Dataset extract —
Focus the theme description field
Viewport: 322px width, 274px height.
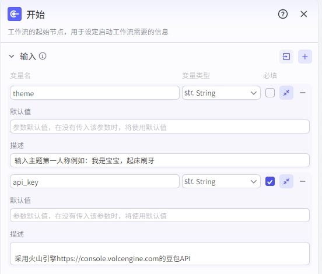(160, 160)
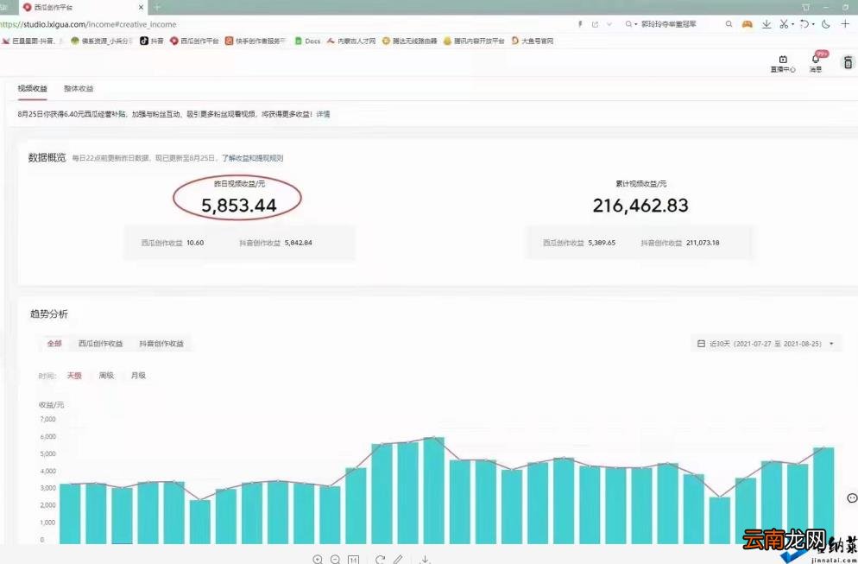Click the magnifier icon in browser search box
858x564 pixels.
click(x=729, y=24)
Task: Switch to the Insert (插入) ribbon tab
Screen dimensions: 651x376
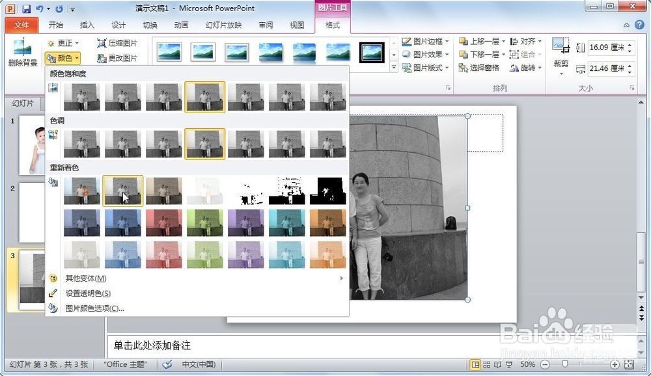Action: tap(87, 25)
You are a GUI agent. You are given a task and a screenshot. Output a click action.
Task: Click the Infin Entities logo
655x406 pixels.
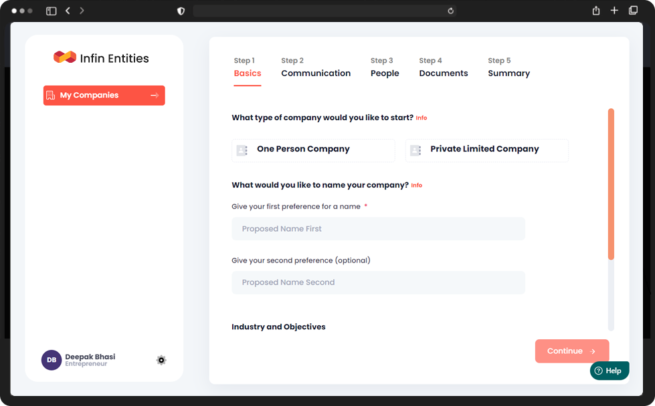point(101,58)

...

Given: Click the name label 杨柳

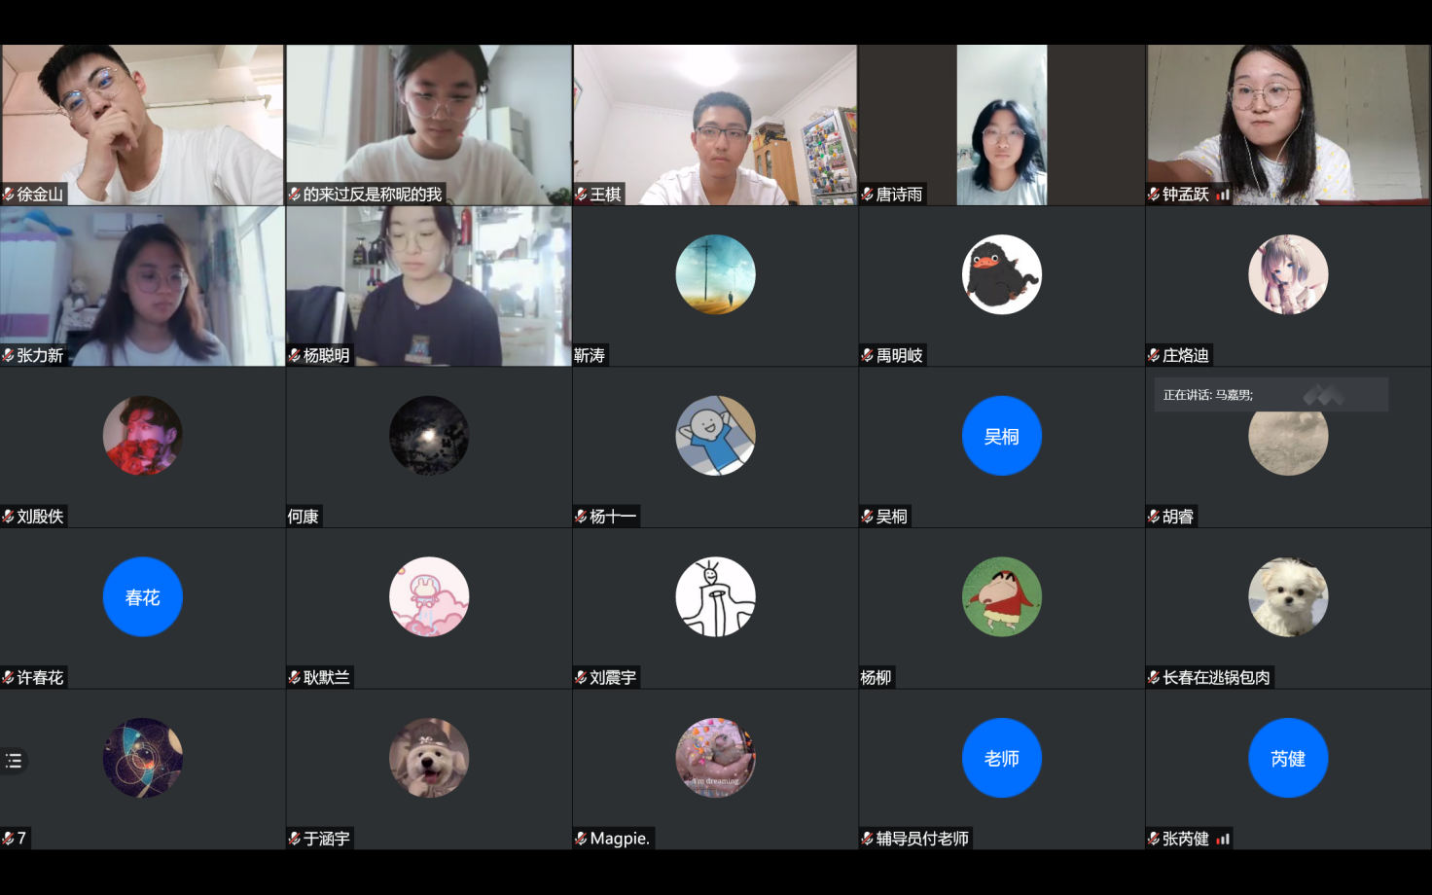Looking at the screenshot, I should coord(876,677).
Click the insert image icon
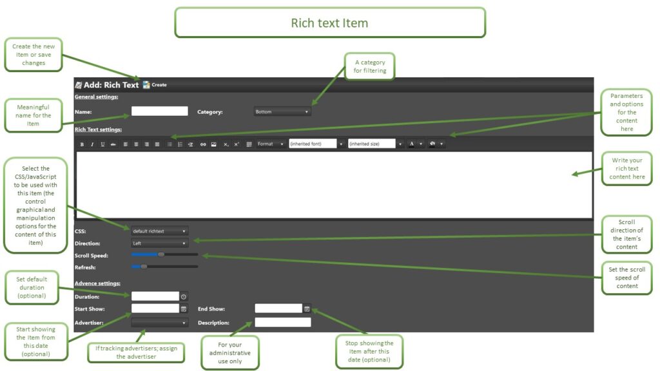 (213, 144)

==

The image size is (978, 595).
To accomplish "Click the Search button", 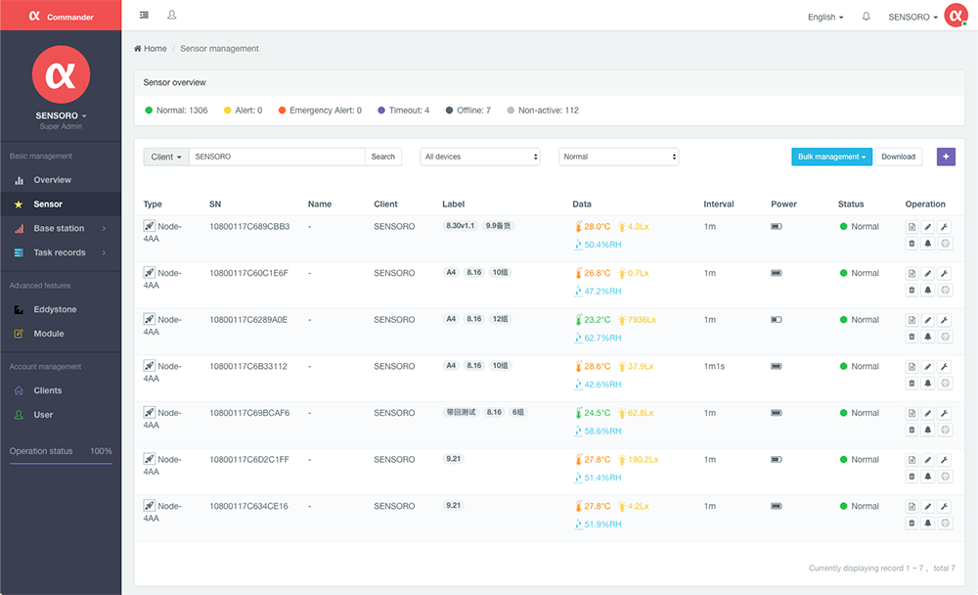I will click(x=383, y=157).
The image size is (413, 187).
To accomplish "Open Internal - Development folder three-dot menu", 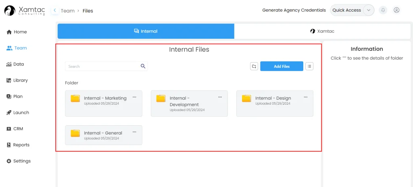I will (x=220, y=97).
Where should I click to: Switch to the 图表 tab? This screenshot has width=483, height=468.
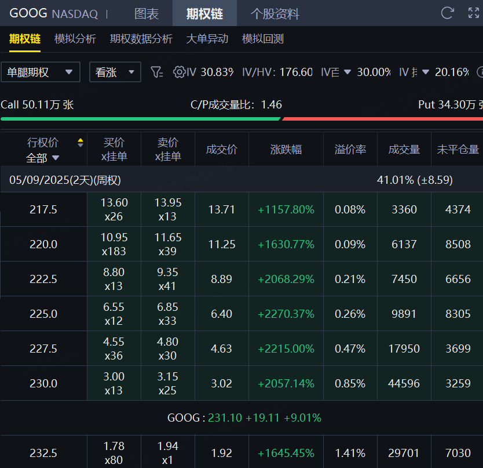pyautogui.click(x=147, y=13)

Your assignment —
For each line in the entries that contains the string "size", make a copy.

Reply to the exercise —
The image size is (978, 595).
The image size is (413, 187).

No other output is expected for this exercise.